Towards the end of the interview, Amanpour riled up Mugabe when she played a clip of Emeritus Archbishop Desmond Tutu saying: “He has destroyed a wonderful country which used to be a [bread basket], which has now become a basket case itself. He is responsible for gross violations.”

“That’s nonsense. It’s devilish talk. He doesn’t know what he is talking about. The little man!” a visibly outraged Mugabe stung back. Amanpour continued stepping on Mugabe’s toes, and reminded him Tutu was a Nobel Laureate.

“You don’t know what his status in the ANC amounts to,” Mugabe retorted.

READ MORE: Mugabe admonishes his deputy at airport over poisoning allegations – report

The discussion then took a detour to the ubiquitous status apportioned to Nelson Mandela as the liberator of all oppressed people on the African continent, and asked whether Mugabe was envious of Mandela’s stripes.

Mugabe would have none of the condescension. “President Mandela is President Mandela, Robert Mugabe is Robert Mugabe. Look at him in his own circumstances. I know my people have great praise for me. I know African praise think highly of me, and that satisfies me.”

This afforded Amanpour what should have been a home-run opportunity. She reminded Mugabe his statement was incompatible with the reality on the ground, as he had just lost the elections. She bravely asked him what motivated him to cling to power by the skin of his teeth.

“You don’t leave power when imperialists demand you leave. There is a regime-change programme by the United States and the United Kingdom, which is which is not just targeting Robert Mugabe, but Robert Mugabe and his party [to remove them] out of power. That naturally means we dig in and remain in our trenches,” Mugabe responded.

Mugabe belligerently refused to state whether he would be standing for re-election in future (he did), only saying that would depend on what he would decide: “I won’t tell you now!”

In response, Amanpour launched another missile and asked whether his reluctance to relinquish power was out of fear of being prosecuted by the International Criminal Court in the Hague.

Zimbabwe's First Lady Grace Mugabe, 52, is widely seen as vying to replace her 93-year-old husband Robert Mugabe when he dies

Zimbabwe’s First Lady Grace Mugabe, 52, is widely seen as vying to replace her 93-year-old husband Robert Mugabe when he dies.

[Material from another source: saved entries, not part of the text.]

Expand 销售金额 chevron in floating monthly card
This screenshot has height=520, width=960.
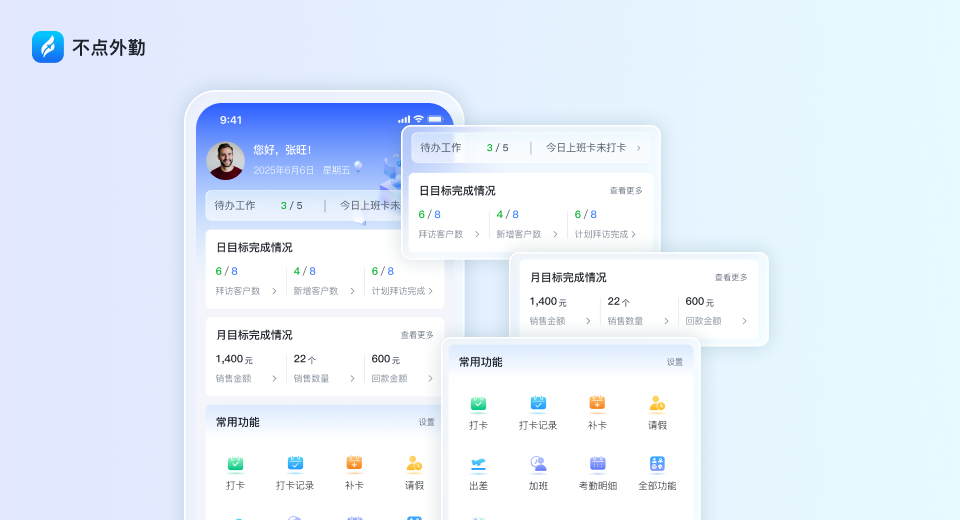click(x=588, y=321)
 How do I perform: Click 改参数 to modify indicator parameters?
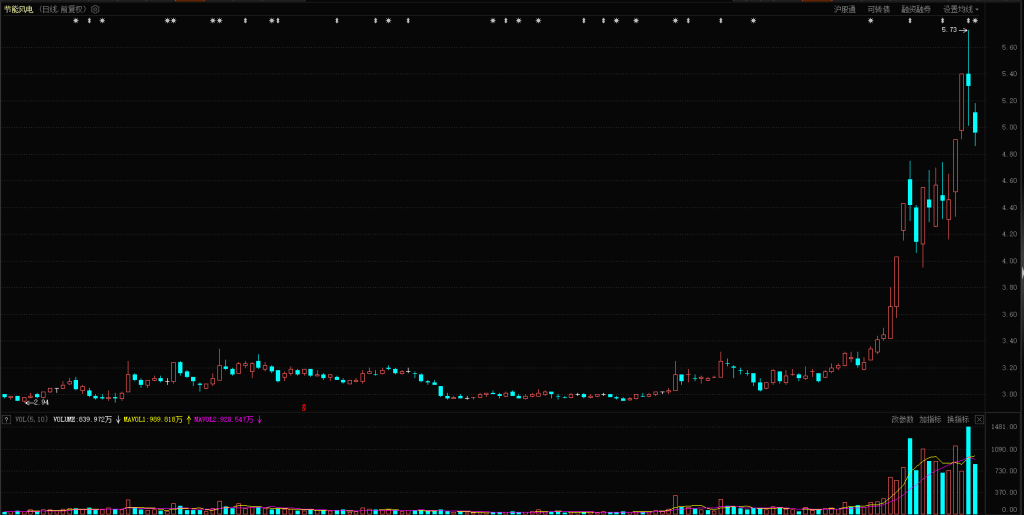(902, 419)
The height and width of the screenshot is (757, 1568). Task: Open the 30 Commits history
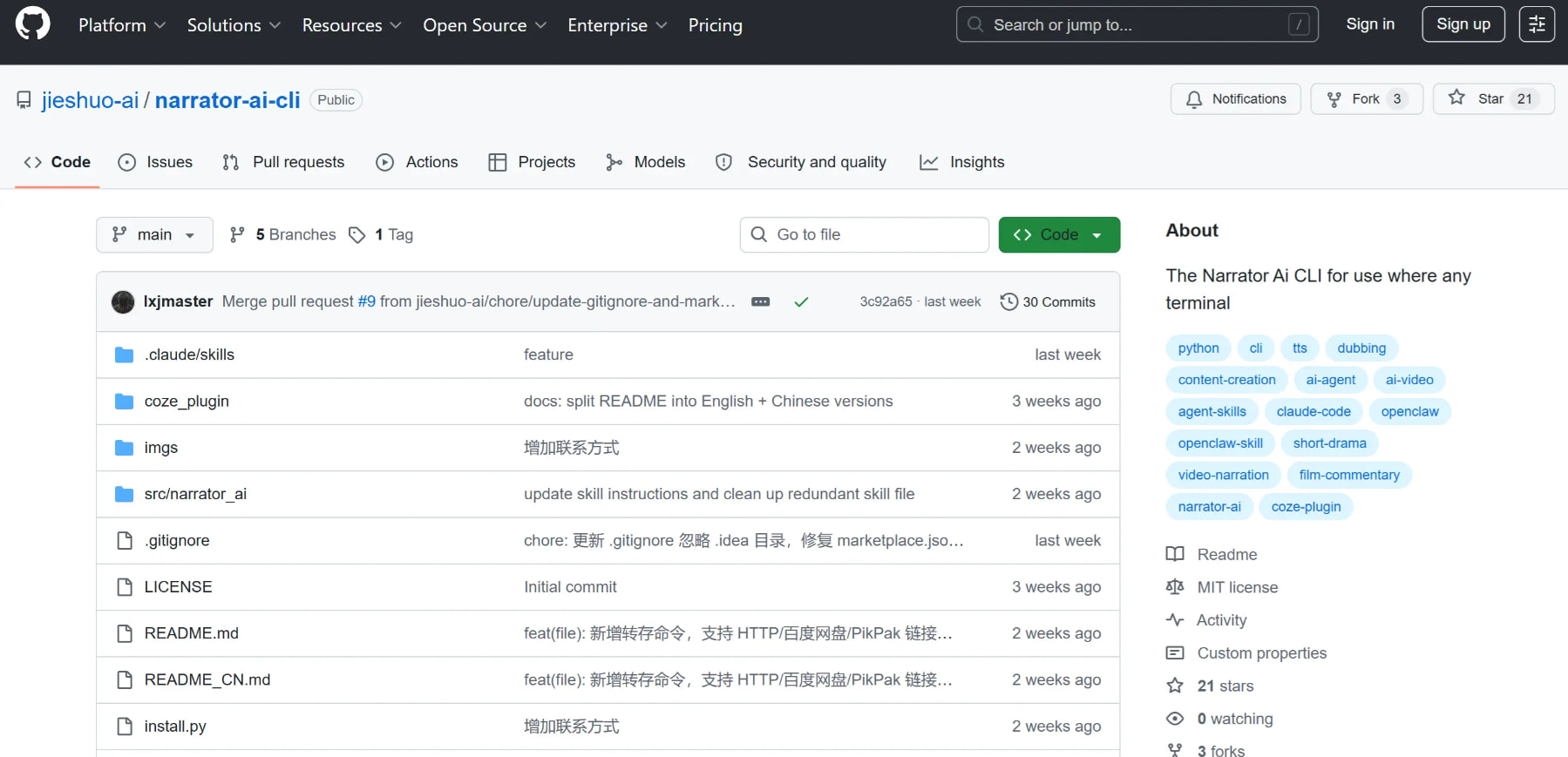(x=1048, y=301)
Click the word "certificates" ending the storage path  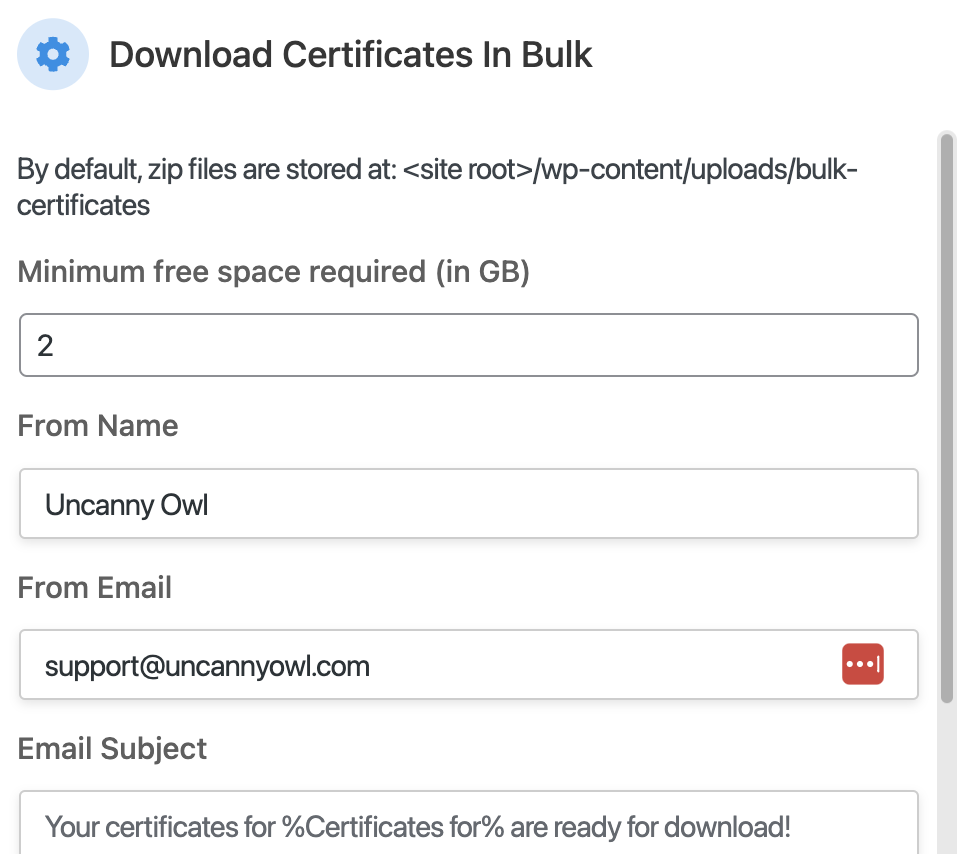coord(84,206)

“I don’t care about that the international [court] … What they decide is entirely their own affair. I am concerned about Zimbabwe, about the life of Zimbabweans. Don’t forget it was my party which brought democracy into the country. We had to fight the British for democracy, for one man for one vote,” Mugabe stuck to his guns.

Amanpour pressed on one last time before running out of time, and reminded Mugabe the recent elections in 2009 were “heavily disputed” and that he was spewing hypocritical rhetoric. Mugabe remained undeterred.

“Elections don’t go all that smoothly all the time in many countries. That is the situation. That is what happens elsewhere. They didn’t go smoothly here [USA] during the first term of office of president Bush. The 400 000 votes, where did they go? They were stolen by Mr Bush, and you people said nothing about it,” he challenged Amanpour.

Amanpour rattled Mugabe a bit further, and said the Florida’s “stolen votes” issue was “heavily covered” and that there was “a dispute around the word, ‘stolen'”.

She unequivocally quizzed Mugabe on whether the power-sharing agreement in Zimbabwe would stick, as Zanu-PF controlled all the heavy-duty ministries.

“The inclusive government is a real power-sharing government, don’t denigrate it. We have 14 countries in the SADC [Southern African Development Community] which are responsible for assisting us in bringing that about and making it right. Read what they say. Listen to what they say,” Mugabe concluded.